• WHAT TO WORK ON
Write out word for word the part of the website event tracking text below that starts with "Your website should" and runs through "or Google Experiments.".

• PASSAGE
========
The Importance of Tracking Website Events [Google Tag Manager]
When it comes to your website, aesthetics are definitely important. Let’s face it, looks do matter. Bright, shiny objects draw us in. But, what’s more important when it comes to your website is providing an optimal experience and that means really understanding how your customer engages with your website. By looking at your analytics, you can uncover insights that can help guide the design, technology and strategy behind the site.
Your website should be a place where people want people to stay and play. You want them to have a pleasurable website experience and hopefully interact with your site along their journey. The only way in which you can track this journey and see what’s working and what’s turning them away is by correctly defining goals and events and connecting with an analytics platform such as Google Analytics and Google Tag Manager in addition to tools such as Hotjar, CallRail, Optimizely or Google Experiments.
So, what actions are important to track on a website?
Clicks
Obviously this is triggered when a user clicks a link or CTA on your site. You want to be able to analyze this to see if the content on your site may need refining or the offer behind your CTA is strong enough.
View Event
This is what happens before you get the visitor to click. Does your website user view the appropriate content before they click or do they bounce before they click?
Video Play, Pause, View to End
So, for this you have to have video on your site. By understanding how visitors interact with your video content - how long they watch, when they lose interest - you can retarget them based on views/view completions and you can get ideas around what content is driving the most engagement and produce similar types of content.
Scroll Tracking
This is very useful and can tell you a lot about the design of your page and the content on your page. In a nutshell, scroll tracking sets breakpoints based on the page height and fires events when visitors scroll through a certain percentages of a page: 10%, 25%, 50%, 75%, 90% and 100%. Scroll tracking is directly related to conversion optimization too. If your CTA is closer to the bottom of your page, but only a small number of visitors are scrolling past 50% of your page, you may want to move your CTA up.
========
• COLLECTED MATERIAL

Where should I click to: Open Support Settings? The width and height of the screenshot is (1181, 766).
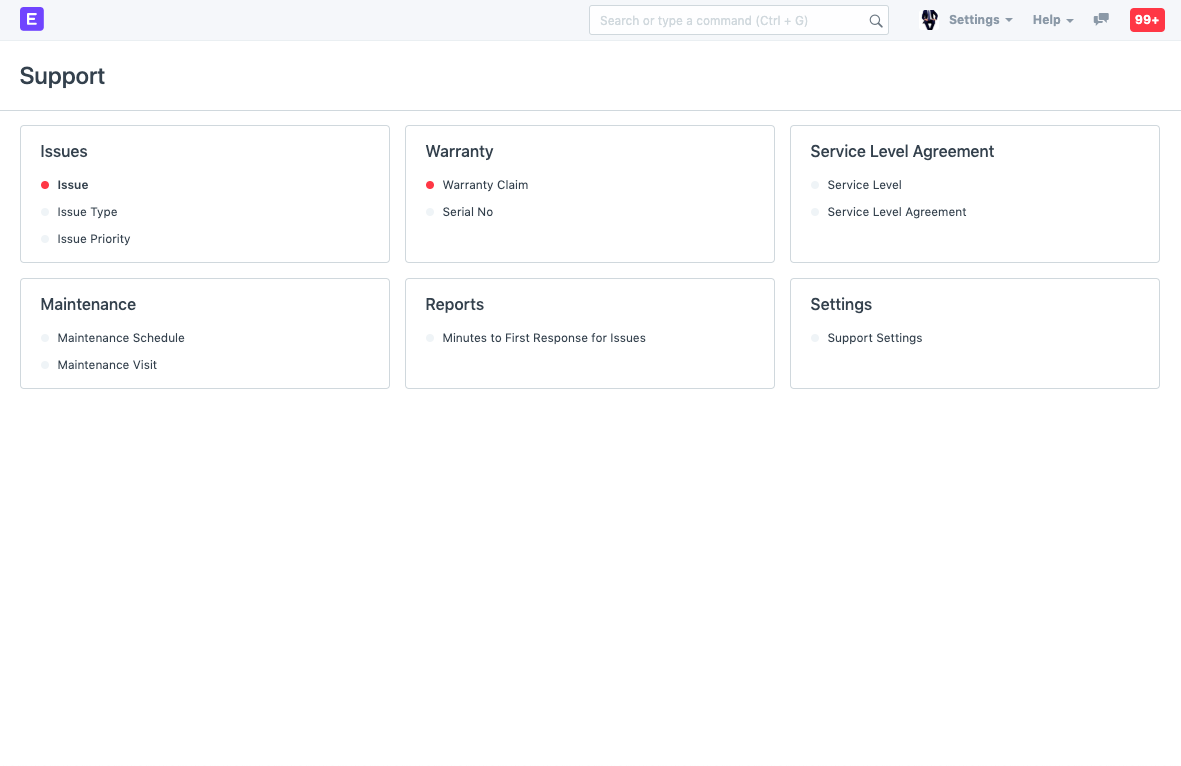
========
• FINAL RESULT
Your website should be a place where people want people to stay and play. You want them to have a pleasurable website experience and hopefully interact with your site along their journey. The only way in which you can track this journey and see what’s working and what’s turning them away is by correctly defining goals and events and connecting with an analytics platform such as Google Analytics and Google Tag Manager in addition to tools such as Hotjar, CallRail, Optimizely or Google Experiments.